As a reference, the performance showed by the official JS client is around 20 Mbps

I was wondering if I missed something while implementing the test client using SwiftNIO.

Thanks for your help in advance!

The consistent slowdown is odd. Unfortunately, I don't really know much about Vapor's WebsocketKit.

Did you check what's actually happening during your tests? Are the CPUs at 100%, how's the memory behaving?

And just to be sure: you're always running everything in release mode, right?

Also what's the write pattern you're doing? Big messages or small messages? Many at once or one after the other?

Hi Johannes,

Yes, in production, all the binaries are in release mode.

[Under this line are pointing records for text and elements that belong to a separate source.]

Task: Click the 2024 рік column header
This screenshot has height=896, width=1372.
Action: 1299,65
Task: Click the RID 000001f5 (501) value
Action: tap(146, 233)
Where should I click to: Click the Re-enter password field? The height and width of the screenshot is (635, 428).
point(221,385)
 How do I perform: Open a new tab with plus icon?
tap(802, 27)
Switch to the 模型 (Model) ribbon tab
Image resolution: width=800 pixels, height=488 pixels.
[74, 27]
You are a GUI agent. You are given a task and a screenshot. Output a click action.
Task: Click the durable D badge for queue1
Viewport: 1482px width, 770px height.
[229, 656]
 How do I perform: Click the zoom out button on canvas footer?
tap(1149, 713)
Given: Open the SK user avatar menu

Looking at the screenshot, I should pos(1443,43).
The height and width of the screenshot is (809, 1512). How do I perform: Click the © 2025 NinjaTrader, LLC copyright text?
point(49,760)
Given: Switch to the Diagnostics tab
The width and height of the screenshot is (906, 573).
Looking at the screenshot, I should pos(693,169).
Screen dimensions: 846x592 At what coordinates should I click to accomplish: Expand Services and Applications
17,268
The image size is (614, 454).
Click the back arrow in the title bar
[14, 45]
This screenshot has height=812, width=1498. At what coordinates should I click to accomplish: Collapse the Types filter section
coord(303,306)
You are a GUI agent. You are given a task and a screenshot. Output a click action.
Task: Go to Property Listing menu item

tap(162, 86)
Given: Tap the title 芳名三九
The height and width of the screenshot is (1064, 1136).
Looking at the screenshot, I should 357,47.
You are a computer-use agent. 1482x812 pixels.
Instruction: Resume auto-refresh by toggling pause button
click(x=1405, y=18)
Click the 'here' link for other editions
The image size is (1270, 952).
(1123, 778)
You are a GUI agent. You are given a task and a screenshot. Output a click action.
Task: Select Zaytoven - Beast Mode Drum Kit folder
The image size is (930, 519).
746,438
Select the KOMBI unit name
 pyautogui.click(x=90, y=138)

The write pattern I'm currently using starts with small message (1 << 13 bytes). Then it will try to increase the message size to accommodate fast client until reaching the max message size limit. Message will be sent one after another. A pseudo algorithm looks as followed

currentLoad = 1 << 13
MAX_MESSAGE_SIZE = 1 << 24
while we are still within MEASUREMENT_INTERVAL {
    nextSize = (currentLoad > MAX_MESSAGE_SIZE) ? Int.MAX : 16 * currentLoad
    if (totalBytes - bufferedSize) >= nextSize {
       currentLoad *= 2
    }

    if (bufferedSize < 7 * currentLoad) {
      ws.send(currentLoad)
      totalBytes += currentLoad
    }
}

I followed the trace in SwiftNIO. I noticed that PendingWritesManager buffers and handles all writes. I don't think it is an issue, because for most time it uses writev to save the number of syscall and waits for signal from kqueue/epoll when resource is constrained.

I did some basic profiling and I found out that memory usage spiked to 2G and CPU also spiked to 100%. I guess it means some kind of bottleneck, either in my code or not enough resources to handle load effectively? Not sure what caused the excessive memory usage (unnecessary copy of bytebuffer? but bytebuffer uses CoW and most operations are reading data. Did I miss something here?).

This suggests that you're producing the writes faster than your network / server on the other side can consume them.

What in your code monitors how fast the bytes are actually being sent?

Unnecessary copies would show up in CPU, not memory. If you have an unnecessary CoW, that's super annoying allocate+copy+deallocate old one but it doesn't make the memory spike.

Hi Johannes,

Thanks for the explanation.

The client samples every 250ms. The test client tracks the total number of bytes being sent and will ask about the number of writable bytes currently being buffered.

let numBytesSent = total - bufferedAmount
let elapsedTime = now - start

let speed  = numBytesSent / elapsedTime

By doing this calculation every 250ms, test client tells us the throughput of our network.

I'm investigating if I miss anything in the test client implementation (synchronization issue, missing locks, data races ...).